> [TEXTO DE ESTUDIO]:
- - -

En Francia, la crisis agrícola y la escasez de alimentos generaron un profundo malestar social. La combinación de sequías y lluvias intensas arruinó las cosechas, exacerbando la pobreza y el hambre entre las clases más desfavorecidas. Este contexto de descontento y desesperación fue un factor que, según muchos historiadores, contribuyó al estallido de la Revolución Francesa en 1789. También la erupción del Tambora en Indonesia, el 10 de abril de 1815, expulsó inmensas cantidades de ceniza a la atmósfera, reflejando la radiación solar y provocando un enfriamiento significativo. El «año sin verano» de 1816, consecuencia directa del Tambora, llevó a crisis alimentarias en Europa y América del Norte. Estos eventos nos recuerdan que la naturaleza tiene mecanismos propios para alterar el clima, ajenos al hombre, y a menudo con aciagas consecuencias para la humanidad.
En suma, los períodos de enfriamiento han demostrado ser mucho más perjudiciales para la humanidad que los períodos de calor. Mientras que el Óptimo Climático Medieval facilitó exploraciones, avances tecnológicos y prosperidad económica, los siglos de frío trajeron hambre, pandemias y conflictos. También lo vemos en el periodo de calentamiento que estamos viviendo desde hace casi 200 años. Así lo resumen los geólogos anteriormente citados: «Con el aumento de temperatura [a partir de la segunda mitad del siglo XIX], los períodos vegetativos se fueron alargando, las heladas de primavera fueron menos frecuentes, más cortas y menos intensas. En realidad, deberíamos alegrarnos de esta evolución, en vez de demonizar el periodo cálido actual, que ha favorecido el enorme desarrollo de la humanidad.

- - -

> [EXTRACTOS DE DATOS]:

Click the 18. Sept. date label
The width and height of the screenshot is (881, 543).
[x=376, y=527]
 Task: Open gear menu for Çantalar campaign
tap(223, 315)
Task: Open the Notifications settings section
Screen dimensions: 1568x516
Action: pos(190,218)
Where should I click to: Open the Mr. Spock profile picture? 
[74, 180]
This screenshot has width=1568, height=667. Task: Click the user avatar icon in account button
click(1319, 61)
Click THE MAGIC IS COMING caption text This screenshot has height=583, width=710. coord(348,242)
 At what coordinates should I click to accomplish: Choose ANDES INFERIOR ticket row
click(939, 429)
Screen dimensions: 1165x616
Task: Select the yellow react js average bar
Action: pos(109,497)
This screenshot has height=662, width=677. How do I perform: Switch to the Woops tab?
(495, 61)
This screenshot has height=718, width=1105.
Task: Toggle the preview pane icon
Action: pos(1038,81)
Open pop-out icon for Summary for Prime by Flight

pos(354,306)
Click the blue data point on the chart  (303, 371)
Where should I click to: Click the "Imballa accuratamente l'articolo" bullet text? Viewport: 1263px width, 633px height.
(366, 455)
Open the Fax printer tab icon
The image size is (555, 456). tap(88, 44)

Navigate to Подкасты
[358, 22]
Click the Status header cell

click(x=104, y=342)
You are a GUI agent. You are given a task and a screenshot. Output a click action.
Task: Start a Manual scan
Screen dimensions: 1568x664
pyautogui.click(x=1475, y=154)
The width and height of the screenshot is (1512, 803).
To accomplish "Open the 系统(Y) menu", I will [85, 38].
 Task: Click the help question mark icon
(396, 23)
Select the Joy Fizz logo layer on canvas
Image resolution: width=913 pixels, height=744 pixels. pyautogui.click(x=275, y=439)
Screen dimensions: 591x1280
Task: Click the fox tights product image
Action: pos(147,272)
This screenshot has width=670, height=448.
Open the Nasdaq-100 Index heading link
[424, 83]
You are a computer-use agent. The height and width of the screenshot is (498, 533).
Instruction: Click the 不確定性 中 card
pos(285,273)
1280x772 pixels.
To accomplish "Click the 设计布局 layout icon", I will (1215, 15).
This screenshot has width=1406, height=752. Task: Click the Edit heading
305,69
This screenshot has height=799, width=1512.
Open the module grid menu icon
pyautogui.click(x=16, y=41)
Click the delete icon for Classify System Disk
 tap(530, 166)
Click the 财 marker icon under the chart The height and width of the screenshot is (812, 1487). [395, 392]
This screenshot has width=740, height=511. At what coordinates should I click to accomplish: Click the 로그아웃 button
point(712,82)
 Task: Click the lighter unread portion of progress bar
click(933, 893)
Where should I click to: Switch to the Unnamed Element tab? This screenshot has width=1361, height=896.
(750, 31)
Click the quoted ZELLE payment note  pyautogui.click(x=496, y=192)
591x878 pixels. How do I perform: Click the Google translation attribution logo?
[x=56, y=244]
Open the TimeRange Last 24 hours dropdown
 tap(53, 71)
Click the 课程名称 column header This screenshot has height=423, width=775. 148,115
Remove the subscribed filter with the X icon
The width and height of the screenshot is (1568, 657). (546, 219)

- - -

> [TAREAS REQUERIDAS]:
A. Copia sin cambios el fragmento del texto sobre clima e historia que empieza con "En suma, los" y sigue hasta "de la humanidad.".
B. Responde estas preguntas con lo que dice el texto sobre clima e historia:
(i) ¿En qué fecha hizo erupción el Tambora?
(ii) ¿Cómo se llama al año 1816?
(iii) ¿Desde hace cuánto tiempo, aproximadamente, dura el periodo de calentamiento actual?
C. Escribe la parte que sigue del texto sobre clima e historia, a partir del punto en que termina.

> [RESULTADOS EN ORDEN]:
A.
En suma, los períodos de enfriamiento han demostrado ser mucho más perjudiciales para la humanidad que los períodos de calor. Mientras que el Óptimo Climático Medieval facilitó exploraciones, avances tecnológicos y prosperidad económica, los siglos de frío trajeron hambre, pandemias y conflictos. También lo vemos en el periodo de calentamiento que estamos viviendo desde hace casi 200 años. Así lo resumen los geólogos anteriormente citados: «Con el aumento de temperatura [a partir de la segunda mitad del siglo XIX], los períodos vegetativos se fueron alargando, las heladas de primavera fueron menos frecuentes, más cortas y menos intensas. En realidad, deberíamos alegrarnos de esta evolución, en vez de demonizar el periodo cálido actual, que ha favorecido el enorme desarrollo de la humanidad.

B.
(i) El 10 de abril de 1815.
(ii) El «año sin verano».
(iii) Desde hace casi 200 años.

C.
El calentamiento ha permitido también que las rutas marítimas del nordeste y noroeste, al norte de los continentes euroasiático y americano, estén libres de hielo flotante durante varios meses al año, permitiendo la utilización de rutas más rápidas entre el Atlántico y el Pacífico, además de la posibilidad de realizar pesquerías de forma estable en latitudes del Océano Ártico muy alejadas del trópico de Capricornio. Esta situación tampoco es nueva. A lo largo de la historia, se puede verificar que los períodos cálidos han sido siempre etapas de prosperidad cultural y civilizadora, como ocurrió, por ejemplo, hace unos 2000 años durante el apogeo del Imperio romano.
En general, la existencia de condiciones climáticas benignas permitió mejores cosechas, el aumento de la población, la división del trabajo por especialidades, el incremento del comercio suprarregional, la prosperidad y el aumento de las inversiones en cultura y educación. Resulta indicativo que durante los siglos XII y XIII se fundaron miles de ciudades en Europa. Sin embargo, los períodos fríos, tanto en Europa como en Asia, estuvieron marcados por hambrunas, enfermedades, guerras y migraciones de pueblos enteros».